Born on 2 September 1938 in Lepsény, Hungary, he studied at the Franz Liszt Academy in Budapest, and made his debut at the Budapest Opera in 1961 (as Malcolm), where he won considerable acclaim as Pelléas in Debussy's Pelléas et Mélisande. In 1963, he went to Italy to further his studies at the Accademia di Santa Cecilia in Rome, with Giorgio Favaretto and Franco Capuana. Beginning in 1964, he sang widely in Italy, appearing in Bologna, Venice, Florence, Trieste, Palermo, at the Rome Opera, at La Scala in Milan, and the San Carlo in Naples.

His career quickly became international with guest appearances at the Vienna State Opera, the Royal Opera House in London, La Monnaie in Brussels, Amsterdam, Copenhagen, and Philadelphia.

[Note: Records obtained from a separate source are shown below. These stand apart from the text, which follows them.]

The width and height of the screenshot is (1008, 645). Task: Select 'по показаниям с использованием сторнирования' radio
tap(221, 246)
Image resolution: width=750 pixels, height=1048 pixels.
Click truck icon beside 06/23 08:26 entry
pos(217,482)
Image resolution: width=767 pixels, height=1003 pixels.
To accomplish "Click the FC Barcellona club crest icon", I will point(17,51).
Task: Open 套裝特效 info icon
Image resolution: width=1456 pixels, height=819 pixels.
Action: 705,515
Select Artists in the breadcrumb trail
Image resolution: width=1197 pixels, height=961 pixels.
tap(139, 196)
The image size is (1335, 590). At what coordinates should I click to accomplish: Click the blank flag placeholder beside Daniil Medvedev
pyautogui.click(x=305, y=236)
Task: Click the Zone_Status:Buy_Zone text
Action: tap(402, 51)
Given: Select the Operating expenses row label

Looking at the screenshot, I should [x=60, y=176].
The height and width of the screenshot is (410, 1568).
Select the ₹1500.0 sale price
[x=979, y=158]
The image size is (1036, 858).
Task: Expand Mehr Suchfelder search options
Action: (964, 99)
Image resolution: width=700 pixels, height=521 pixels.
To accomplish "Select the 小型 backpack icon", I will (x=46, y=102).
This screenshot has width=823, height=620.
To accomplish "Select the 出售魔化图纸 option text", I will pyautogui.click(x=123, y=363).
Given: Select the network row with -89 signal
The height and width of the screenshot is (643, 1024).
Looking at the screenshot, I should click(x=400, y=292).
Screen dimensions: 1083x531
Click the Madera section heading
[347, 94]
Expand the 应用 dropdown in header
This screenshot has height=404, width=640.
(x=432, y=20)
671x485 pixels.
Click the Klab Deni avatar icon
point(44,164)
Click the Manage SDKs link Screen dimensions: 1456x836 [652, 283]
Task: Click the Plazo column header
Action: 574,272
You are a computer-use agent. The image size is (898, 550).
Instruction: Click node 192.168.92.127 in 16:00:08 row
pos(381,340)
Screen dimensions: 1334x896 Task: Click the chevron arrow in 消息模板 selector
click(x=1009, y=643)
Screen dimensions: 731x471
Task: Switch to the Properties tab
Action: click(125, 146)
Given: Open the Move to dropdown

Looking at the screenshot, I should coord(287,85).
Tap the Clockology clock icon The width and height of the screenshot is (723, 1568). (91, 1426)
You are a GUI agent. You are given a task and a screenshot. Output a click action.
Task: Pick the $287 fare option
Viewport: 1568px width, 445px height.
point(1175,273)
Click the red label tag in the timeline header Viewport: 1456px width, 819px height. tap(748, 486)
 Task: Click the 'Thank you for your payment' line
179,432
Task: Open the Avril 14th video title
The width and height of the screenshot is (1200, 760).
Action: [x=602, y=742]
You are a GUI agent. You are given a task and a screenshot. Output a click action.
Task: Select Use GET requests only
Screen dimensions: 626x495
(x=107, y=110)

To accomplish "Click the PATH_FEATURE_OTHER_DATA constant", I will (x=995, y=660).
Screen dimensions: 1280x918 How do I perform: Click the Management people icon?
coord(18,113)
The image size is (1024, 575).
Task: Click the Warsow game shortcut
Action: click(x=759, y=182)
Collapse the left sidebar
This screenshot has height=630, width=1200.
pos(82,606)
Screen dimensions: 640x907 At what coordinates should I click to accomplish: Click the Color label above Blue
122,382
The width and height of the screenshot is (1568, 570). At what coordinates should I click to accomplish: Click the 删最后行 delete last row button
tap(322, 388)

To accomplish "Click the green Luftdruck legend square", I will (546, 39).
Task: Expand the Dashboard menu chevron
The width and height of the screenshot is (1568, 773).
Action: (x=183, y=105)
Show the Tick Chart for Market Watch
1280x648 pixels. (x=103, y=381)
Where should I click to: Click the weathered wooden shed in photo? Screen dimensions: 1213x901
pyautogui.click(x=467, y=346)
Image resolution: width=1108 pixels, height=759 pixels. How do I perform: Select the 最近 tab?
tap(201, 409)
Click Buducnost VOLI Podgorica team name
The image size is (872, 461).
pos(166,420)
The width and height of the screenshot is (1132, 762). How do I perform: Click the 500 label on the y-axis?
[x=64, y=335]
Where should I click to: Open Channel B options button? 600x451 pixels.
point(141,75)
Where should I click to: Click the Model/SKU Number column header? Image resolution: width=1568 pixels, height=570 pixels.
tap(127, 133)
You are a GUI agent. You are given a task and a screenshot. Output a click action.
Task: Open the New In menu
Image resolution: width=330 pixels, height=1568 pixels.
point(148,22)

He also appeared at the Salzburg Festival and Aix-en-Provence Festival, notably as Ferrando in Così fan tutte. Other notable roles included Monteverdi's L'Orfeo (recorded with Nikolaus Harnoncourt), Vivaldi's Orlando furioso, and Stravinsky's Oedipus Rex. In addition, he created Renzo Rossellini's La Reine morte, at the Monte Carlo Opera in 1973.

In 1971, he appeared in a film version of Lucia di Lammermoor, opposite Anna Moffo, which has been released on DVD.

He died on 30 December 2007 in Pierantonio (Umbertide), Italy.